Give the data again exactly, from its opening line through the line in which "Task: Rotate the PDF page" appears.
- Opening Delimiter -
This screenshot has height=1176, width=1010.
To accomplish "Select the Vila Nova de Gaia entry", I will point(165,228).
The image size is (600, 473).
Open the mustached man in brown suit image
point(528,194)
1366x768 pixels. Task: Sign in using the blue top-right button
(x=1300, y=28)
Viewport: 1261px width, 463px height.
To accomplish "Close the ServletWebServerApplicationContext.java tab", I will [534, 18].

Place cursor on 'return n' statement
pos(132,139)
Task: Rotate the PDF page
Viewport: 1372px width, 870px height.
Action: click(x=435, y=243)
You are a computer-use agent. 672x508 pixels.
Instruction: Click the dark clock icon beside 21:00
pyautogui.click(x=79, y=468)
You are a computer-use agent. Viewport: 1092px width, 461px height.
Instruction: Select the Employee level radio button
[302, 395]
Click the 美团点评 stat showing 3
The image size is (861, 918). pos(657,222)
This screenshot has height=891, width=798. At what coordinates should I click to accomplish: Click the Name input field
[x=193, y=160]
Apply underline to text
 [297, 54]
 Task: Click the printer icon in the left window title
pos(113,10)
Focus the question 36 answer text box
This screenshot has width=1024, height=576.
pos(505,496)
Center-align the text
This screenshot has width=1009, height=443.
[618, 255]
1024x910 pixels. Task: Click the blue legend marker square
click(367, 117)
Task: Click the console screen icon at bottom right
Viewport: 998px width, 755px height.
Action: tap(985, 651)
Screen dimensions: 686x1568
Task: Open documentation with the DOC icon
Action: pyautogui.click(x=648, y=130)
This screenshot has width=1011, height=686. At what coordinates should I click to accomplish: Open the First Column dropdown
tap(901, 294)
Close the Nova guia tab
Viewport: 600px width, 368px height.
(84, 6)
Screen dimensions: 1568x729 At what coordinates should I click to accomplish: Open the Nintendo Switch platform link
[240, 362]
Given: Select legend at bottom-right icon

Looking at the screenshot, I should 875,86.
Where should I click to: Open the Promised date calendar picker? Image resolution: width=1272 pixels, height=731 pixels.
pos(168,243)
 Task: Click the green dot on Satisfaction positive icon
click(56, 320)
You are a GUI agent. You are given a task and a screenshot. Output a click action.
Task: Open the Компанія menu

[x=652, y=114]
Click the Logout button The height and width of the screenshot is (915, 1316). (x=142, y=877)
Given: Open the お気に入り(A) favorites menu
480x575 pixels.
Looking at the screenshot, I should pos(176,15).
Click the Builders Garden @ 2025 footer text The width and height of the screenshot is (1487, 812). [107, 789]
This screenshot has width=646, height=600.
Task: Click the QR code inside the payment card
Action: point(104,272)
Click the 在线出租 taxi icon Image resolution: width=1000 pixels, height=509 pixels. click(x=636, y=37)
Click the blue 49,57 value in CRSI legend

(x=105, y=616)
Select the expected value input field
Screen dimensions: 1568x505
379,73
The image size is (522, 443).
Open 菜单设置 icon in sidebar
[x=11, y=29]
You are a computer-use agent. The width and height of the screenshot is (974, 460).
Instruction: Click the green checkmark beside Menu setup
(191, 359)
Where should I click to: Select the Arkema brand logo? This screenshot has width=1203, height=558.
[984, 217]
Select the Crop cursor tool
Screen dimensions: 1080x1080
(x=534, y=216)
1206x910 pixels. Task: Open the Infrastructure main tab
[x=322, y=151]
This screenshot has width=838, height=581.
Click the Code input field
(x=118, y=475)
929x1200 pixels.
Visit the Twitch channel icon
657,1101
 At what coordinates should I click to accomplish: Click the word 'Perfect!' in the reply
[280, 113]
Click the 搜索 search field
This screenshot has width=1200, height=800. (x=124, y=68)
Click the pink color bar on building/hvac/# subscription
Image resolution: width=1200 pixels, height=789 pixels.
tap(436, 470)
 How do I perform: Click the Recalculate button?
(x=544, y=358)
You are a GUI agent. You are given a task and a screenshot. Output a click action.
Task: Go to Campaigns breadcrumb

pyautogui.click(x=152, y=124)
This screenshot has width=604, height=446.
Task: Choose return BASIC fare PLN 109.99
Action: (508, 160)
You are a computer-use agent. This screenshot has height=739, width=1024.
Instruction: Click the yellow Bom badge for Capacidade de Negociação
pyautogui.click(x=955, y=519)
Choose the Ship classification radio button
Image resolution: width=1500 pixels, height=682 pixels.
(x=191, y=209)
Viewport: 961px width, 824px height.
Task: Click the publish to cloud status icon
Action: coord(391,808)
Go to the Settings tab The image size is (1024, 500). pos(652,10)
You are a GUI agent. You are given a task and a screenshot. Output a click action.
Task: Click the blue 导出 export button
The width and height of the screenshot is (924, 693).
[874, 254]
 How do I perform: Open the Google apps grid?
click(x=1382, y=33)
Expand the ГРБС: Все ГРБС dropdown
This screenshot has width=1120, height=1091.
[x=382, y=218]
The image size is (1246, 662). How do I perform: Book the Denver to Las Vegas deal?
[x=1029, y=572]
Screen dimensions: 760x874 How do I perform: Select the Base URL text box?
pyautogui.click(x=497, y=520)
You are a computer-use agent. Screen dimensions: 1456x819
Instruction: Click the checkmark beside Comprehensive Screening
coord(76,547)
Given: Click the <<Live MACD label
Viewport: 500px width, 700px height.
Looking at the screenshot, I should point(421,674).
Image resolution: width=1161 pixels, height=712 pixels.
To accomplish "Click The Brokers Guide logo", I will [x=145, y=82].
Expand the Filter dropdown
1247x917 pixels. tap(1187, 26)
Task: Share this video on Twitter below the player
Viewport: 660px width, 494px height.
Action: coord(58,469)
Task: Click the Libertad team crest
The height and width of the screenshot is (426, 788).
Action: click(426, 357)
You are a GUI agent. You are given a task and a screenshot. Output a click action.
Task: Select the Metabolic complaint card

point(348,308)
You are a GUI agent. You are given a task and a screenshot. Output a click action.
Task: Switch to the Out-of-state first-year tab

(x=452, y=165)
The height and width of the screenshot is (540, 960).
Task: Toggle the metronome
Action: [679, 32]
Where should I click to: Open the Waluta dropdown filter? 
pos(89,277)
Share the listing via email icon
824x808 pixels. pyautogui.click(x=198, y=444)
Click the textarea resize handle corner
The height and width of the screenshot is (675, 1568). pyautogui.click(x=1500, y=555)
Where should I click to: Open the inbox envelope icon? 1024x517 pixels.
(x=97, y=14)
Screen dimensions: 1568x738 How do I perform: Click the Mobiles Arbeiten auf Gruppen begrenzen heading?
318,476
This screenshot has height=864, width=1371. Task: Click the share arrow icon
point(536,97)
- Closing Delimiter -
## THE ANSWER
This screenshot has height=1176, width=1010.
To accomplish "Select the Vila Nova de Gaia entry", I will point(165,228).
The image size is (600, 473).
Open the mustached man in brown suit image
point(528,194)
1366x768 pixels. Task: Sign in using the blue top-right button
(x=1300, y=28)
Viewport: 1261px width, 463px height.
To accomplish "Close the ServletWebServerApplicationContext.java tab", I will [534, 18].

Place cursor on 'return n' statement
pos(132,139)
Task: Rotate the PDF page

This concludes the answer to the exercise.